Nanise Loanakadavu
Tuesday, February 19, 2013
MEDIA organisations may no longer describe former political parties as "political parties" under a new decree announced yesterday.
Registrar of political parties Mere Vuniwaqa announced this yesterday following an amendment to the Political Parties (Registration, Conduct, Funding and Disclosures) Amendment Decree 2013. The amendment came into effect on Saturday, February 16.
Directors, publishers, editors and other officials of news organisations face fines of up to $50,000 or five year's imprisonment if they breach the new decree.
Ms Vuniwaqa said the amendment would impact on the role of the media in the whole process of registering political parties.
She said it was an offence for former political parties to hold themselves out as political parties if they were not registered under the decree.
"This is basically an extension of what political parties are not allowed to do," Ms Vuniwaqa said.
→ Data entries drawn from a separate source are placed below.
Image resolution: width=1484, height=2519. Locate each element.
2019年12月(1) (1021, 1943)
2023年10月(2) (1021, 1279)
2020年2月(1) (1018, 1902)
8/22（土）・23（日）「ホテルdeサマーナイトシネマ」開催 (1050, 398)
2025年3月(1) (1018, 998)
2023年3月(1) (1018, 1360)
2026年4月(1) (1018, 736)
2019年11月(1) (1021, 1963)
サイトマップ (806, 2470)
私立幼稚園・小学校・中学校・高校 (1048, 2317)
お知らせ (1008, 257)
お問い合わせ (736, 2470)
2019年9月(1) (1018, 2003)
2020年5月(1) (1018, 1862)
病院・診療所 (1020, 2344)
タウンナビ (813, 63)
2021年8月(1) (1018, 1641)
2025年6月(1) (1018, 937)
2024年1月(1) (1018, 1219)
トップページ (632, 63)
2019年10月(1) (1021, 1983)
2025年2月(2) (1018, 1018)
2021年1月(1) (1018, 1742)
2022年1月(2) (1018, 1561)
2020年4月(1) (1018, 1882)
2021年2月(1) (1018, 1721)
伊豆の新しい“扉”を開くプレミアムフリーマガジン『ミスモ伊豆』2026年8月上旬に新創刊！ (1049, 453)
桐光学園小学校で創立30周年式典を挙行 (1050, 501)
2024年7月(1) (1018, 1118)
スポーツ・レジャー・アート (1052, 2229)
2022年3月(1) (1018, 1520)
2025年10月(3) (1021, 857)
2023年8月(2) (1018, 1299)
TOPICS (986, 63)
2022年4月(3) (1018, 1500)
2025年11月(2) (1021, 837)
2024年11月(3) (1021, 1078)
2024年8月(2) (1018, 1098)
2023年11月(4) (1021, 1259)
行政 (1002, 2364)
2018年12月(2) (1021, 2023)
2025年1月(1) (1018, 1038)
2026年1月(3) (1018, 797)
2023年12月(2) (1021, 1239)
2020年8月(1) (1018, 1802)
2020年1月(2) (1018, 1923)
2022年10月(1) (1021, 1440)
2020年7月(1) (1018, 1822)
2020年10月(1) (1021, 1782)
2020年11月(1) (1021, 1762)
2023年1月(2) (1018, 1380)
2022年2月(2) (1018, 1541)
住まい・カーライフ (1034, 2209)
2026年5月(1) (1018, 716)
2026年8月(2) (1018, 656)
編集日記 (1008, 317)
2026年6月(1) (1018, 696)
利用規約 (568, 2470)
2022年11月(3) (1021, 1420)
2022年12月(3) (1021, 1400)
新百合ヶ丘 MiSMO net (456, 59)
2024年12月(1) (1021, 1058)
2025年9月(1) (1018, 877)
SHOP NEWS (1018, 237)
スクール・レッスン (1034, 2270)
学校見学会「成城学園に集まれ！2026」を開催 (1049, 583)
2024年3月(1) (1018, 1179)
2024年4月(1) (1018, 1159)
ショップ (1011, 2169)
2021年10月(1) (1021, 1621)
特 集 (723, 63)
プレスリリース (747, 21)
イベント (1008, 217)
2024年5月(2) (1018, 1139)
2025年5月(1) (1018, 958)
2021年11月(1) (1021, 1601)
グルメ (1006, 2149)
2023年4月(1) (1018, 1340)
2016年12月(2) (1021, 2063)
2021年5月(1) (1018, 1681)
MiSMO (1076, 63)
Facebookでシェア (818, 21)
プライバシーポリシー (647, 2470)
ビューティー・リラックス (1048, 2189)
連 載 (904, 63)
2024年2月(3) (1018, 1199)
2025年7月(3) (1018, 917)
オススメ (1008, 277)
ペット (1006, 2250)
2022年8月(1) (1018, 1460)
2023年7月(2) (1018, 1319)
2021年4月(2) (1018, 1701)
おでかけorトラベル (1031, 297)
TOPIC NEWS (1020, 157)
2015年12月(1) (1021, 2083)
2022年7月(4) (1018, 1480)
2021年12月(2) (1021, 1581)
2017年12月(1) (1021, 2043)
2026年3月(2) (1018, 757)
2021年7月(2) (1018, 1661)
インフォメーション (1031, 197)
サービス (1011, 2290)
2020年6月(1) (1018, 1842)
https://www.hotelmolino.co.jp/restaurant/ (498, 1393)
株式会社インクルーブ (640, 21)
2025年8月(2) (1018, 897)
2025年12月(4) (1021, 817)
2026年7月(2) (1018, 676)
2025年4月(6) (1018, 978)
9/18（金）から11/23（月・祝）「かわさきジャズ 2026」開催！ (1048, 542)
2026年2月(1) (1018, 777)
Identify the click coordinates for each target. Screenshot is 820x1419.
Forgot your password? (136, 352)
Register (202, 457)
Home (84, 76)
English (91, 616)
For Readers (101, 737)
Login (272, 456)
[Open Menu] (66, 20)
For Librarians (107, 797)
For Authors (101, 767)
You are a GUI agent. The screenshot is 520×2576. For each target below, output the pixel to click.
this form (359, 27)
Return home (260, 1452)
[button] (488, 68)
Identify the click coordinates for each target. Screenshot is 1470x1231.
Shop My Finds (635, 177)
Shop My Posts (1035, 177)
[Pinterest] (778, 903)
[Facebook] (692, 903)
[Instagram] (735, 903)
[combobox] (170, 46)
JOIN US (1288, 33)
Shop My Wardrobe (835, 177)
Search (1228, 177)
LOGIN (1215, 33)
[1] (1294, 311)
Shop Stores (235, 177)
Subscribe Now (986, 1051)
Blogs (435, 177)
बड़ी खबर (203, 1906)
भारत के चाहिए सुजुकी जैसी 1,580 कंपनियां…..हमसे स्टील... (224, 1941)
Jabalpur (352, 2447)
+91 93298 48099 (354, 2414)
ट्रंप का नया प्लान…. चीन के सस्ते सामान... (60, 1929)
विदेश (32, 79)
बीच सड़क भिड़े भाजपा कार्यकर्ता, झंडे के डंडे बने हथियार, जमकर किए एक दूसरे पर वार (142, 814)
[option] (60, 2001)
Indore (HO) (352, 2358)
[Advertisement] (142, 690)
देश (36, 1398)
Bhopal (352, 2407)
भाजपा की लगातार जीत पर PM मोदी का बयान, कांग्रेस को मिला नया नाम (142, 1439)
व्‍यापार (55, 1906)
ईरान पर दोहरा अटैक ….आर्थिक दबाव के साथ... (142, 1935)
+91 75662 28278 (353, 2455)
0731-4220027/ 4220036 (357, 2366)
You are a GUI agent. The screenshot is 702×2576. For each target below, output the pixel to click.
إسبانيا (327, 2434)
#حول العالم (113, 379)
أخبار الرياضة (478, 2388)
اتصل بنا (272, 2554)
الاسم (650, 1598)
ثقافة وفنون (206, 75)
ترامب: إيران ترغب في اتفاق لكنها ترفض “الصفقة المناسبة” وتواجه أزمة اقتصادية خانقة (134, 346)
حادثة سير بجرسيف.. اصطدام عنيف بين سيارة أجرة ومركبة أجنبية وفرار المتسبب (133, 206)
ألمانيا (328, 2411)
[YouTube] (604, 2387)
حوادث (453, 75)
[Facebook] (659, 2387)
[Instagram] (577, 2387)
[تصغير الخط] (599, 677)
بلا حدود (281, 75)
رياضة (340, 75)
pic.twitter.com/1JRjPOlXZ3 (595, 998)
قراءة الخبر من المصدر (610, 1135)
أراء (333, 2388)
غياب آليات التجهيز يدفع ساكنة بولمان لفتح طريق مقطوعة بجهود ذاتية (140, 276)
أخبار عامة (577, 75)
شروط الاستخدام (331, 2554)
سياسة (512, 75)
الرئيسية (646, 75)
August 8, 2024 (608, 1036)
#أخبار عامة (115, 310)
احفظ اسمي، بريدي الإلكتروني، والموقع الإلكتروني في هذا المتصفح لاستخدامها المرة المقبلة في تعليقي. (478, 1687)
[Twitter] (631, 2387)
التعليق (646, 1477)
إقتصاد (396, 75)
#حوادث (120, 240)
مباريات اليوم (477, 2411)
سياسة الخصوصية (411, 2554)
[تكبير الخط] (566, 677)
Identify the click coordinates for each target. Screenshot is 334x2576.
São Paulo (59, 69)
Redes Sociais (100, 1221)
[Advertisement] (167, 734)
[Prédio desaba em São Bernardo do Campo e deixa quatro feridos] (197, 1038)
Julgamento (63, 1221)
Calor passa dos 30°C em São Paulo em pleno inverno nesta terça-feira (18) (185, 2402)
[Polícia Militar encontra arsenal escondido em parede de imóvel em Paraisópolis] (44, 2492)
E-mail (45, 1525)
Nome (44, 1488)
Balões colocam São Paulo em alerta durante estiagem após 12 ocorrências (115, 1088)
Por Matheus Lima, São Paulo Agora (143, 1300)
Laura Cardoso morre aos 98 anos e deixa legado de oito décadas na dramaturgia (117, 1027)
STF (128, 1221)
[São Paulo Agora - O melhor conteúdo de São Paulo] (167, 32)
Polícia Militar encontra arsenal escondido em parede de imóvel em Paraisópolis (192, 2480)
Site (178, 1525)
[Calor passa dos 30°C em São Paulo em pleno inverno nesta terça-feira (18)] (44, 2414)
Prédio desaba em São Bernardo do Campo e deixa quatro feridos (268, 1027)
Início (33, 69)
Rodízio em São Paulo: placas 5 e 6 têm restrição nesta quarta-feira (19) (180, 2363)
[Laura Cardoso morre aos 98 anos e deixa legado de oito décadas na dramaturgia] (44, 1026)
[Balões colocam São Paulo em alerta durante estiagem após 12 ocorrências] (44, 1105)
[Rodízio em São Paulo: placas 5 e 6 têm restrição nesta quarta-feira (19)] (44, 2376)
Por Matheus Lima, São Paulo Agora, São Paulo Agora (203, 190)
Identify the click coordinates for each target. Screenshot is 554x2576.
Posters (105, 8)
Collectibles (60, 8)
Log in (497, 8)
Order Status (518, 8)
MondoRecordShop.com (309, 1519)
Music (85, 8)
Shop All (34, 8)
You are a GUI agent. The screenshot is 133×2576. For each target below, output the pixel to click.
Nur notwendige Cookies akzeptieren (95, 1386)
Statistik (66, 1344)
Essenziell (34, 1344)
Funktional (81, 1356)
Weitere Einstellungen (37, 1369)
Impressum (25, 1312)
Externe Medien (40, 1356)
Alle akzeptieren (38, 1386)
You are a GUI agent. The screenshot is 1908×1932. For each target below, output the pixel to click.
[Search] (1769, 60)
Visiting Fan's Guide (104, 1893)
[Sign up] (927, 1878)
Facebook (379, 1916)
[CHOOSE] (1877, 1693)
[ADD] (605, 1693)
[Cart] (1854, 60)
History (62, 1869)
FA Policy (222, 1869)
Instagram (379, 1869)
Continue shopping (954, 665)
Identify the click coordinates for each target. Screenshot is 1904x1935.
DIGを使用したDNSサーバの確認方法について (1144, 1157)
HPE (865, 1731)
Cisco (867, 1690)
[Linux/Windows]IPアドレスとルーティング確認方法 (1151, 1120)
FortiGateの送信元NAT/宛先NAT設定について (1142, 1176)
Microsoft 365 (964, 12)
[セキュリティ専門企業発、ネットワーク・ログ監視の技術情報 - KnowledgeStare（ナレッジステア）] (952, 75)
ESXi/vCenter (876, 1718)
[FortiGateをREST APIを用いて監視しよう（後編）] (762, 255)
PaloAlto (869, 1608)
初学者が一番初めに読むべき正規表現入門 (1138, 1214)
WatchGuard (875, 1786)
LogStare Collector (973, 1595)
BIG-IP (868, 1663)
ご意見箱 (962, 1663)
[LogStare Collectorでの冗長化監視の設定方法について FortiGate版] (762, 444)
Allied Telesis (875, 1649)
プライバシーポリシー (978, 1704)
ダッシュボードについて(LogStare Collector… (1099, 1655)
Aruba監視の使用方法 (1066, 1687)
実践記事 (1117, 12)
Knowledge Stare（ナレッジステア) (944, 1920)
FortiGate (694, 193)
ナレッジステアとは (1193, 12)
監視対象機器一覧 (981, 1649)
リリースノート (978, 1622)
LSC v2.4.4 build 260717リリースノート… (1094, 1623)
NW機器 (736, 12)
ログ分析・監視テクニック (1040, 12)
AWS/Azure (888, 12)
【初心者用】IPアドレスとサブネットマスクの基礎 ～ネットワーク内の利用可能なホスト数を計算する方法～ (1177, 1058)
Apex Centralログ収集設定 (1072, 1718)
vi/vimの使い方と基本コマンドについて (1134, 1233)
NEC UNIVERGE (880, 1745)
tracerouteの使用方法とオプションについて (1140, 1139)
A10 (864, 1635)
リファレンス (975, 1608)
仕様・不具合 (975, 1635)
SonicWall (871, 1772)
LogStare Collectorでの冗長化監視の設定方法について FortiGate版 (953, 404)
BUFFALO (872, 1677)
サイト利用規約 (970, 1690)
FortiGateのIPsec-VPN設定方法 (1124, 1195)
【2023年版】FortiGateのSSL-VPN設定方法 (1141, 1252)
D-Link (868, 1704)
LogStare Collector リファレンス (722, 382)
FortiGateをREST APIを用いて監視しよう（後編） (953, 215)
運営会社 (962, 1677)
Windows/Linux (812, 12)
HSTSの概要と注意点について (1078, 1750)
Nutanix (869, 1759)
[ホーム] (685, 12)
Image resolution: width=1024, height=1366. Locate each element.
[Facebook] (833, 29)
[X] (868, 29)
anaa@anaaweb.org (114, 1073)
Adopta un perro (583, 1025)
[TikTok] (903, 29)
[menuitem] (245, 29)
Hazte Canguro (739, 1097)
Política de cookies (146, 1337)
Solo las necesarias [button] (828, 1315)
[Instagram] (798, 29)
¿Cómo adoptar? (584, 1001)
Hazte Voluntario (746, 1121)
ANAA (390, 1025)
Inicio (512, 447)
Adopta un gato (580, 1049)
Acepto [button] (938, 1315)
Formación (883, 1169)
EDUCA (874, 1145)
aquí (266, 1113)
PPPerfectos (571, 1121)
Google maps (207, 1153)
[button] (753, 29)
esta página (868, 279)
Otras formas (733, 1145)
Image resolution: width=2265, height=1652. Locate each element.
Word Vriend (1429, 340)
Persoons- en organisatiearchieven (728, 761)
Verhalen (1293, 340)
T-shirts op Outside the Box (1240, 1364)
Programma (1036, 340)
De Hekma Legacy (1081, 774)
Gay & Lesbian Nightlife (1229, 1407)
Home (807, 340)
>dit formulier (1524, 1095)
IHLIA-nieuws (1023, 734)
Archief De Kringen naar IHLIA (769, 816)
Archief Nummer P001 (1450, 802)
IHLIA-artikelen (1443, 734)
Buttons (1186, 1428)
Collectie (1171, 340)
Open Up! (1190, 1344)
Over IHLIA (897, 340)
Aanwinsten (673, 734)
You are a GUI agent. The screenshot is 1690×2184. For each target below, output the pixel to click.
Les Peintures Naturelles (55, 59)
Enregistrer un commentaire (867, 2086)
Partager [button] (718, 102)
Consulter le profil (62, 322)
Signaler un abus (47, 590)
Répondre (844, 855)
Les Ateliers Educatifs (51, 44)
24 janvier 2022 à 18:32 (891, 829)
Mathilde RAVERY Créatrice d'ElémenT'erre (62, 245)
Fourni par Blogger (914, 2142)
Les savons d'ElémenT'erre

Section 3 of the decree states: "If any media organisation reports, represent or holds out an association of persons or an organisation as a political party when that association of persons or an organisation is not registered as a political party under this Decree or when its application for registration has not been determined by the Registrar, then the directors of that media organisation and the editor and publisher or the chief executive officer of that media organisation, as the case may be, commit an offence, and shall be liable upon conviction to a fine not exceeding $50,000 or to a term of imprisonment not exceeding five years or to both." Before the announcement a former political party was considering reregistering under a new name with the same acronym.